Data extract START
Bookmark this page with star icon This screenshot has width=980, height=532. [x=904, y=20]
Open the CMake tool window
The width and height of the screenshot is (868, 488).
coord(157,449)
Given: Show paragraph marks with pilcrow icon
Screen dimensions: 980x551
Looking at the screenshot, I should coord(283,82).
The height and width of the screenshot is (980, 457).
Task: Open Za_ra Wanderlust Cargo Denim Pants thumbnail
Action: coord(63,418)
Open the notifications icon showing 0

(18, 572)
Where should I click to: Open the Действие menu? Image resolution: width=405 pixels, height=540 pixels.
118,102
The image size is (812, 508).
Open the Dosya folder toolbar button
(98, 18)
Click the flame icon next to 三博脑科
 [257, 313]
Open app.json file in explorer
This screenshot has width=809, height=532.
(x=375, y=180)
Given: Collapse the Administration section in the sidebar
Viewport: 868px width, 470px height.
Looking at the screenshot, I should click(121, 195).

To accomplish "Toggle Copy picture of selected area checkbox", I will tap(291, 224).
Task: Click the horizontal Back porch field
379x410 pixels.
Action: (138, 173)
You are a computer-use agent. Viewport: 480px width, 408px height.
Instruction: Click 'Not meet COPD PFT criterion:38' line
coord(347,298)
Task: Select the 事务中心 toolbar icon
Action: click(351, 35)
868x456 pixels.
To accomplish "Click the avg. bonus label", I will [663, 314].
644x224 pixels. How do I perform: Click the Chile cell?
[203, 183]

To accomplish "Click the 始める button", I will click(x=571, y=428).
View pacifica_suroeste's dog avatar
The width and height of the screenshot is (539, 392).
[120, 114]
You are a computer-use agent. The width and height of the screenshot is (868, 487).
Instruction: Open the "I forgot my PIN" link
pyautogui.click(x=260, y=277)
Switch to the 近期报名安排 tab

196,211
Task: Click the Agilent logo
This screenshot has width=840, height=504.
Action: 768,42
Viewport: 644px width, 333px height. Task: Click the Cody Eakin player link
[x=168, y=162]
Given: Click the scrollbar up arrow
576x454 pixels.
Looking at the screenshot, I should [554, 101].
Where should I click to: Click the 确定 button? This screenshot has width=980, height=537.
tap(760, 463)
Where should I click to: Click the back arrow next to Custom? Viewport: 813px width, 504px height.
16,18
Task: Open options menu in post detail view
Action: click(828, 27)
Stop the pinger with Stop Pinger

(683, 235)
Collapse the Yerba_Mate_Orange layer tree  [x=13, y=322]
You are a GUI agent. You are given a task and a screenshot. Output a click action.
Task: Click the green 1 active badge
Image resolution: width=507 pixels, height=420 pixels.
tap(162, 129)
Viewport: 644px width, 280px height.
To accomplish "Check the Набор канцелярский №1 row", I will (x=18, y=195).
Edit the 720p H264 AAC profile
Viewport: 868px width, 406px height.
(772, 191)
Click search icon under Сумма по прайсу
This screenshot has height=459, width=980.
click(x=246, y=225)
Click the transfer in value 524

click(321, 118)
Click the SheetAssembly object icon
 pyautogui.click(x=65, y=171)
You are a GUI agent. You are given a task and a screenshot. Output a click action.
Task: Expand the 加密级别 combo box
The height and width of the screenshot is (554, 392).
Data extract END
## Problem details
The records above should be repeated in full, exactly as given.

## Expected answer
Bookmark this page with star icon This screenshot has width=980, height=532. [x=904, y=20]
Open the CMake tool window
The width and height of the screenshot is (868, 488).
coord(157,449)
Given: Show paragraph marks with pilcrow icon
Screen dimensions: 980x551
Looking at the screenshot, I should coord(283,82).
The height and width of the screenshot is (980, 457).
Task: Open Za_ra Wanderlust Cargo Denim Pants thumbnail
Action: coord(63,418)
Open the notifications icon showing 0

(18, 572)
Where should I click to: Open the Действие menu? Image resolution: width=405 pixels, height=540 pixels.
118,102
The image size is (812, 508).
Open the Dosya folder toolbar button
(98, 18)
Click the flame icon next to 三博脑科
 [257, 313]
Open app.json file in explorer
This screenshot has width=809, height=532.
(x=375, y=180)
Given: Collapse the Administration section in the sidebar
Viewport: 868px width, 470px height.
Looking at the screenshot, I should click(121, 195).

To accomplish "Toggle Copy picture of selected area checkbox", I will tap(291, 224).
Task: Click the horizontal Back porch field
379x410 pixels.
Action: (138, 173)
You are a computer-use agent. Viewport: 480px width, 408px height.
Instruction: Click 'Not meet COPD PFT criterion:38' line
coord(347,298)
Task: Select the 事务中心 toolbar icon
Action: click(351, 35)
868x456 pixels.
To accomplish "Click the avg. bonus label", I will [663, 314].
644x224 pixels. How do I perform: Click the Chile cell?
[203, 183]

To accomplish "Click the 始める button", I will click(x=571, y=428).
View pacifica_suroeste's dog avatar
The width and height of the screenshot is (539, 392).
[120, 114]
You are a computer-use agent. The width and height of the screenshot is (868, 487).
Instruction: Open the "I forgot my PIN" link
pyautogui.click(x=260, y=277)
Switch to the 近期报名安排 tab

196,211
Task: Click the Agilent logo
This screenshot has width=840, height=504.
Action: 768,42
Viewport: 644px width, 333px height. Task: Click the Cody Eakin player link
[x=168, y=162]
Given: Click the scrollbar up arrow
576x454 pixels.
Looking at the screenshot, I should [554, 101].
Where should I click to: Click the 确定 button? This screenshot has width=980, height=537.
tap(760, 463)
Where should I click to: Click the back arrow next to Custom? Viewport: 813px width, 504px height.
16,18
Task: Open options menu in post detail view
Action: click(828, 27)
Stop the pinger with Stop Pinger

(683, 235)
Collapse the Yerba_Mate_Orange layer tree  [x=13, y=322]
You are a GUI agent. You are given a task and a screenshot. Output a click action.
Task: Click the green 1 active badge
Image resolution: width=507 pixels, height=420 pixels.
tap(162, 129)
Viewport: 644px width, 280px height.
To accomplish "Check the Набор канцелярский №1 row", I will (x=18, y=195).
Edit the 720p H264 AAC profile
Viewport: 868px width, 406px height.
(772, 191)
Click search icon under Сумма по прайсу
This screenshot has height=459, width=980.
click(x=246, y=225)
Click the transfer in value 524

click(321, 118)
Click the SheetAssembly object icon
 pyautogui.click(x=65, y=171)
You are a GUI agent. You are given a task and a screenshot. Output a click action.
Task: Expand the 加密级别 combo box
The height and width of the screenshot is (554, 392).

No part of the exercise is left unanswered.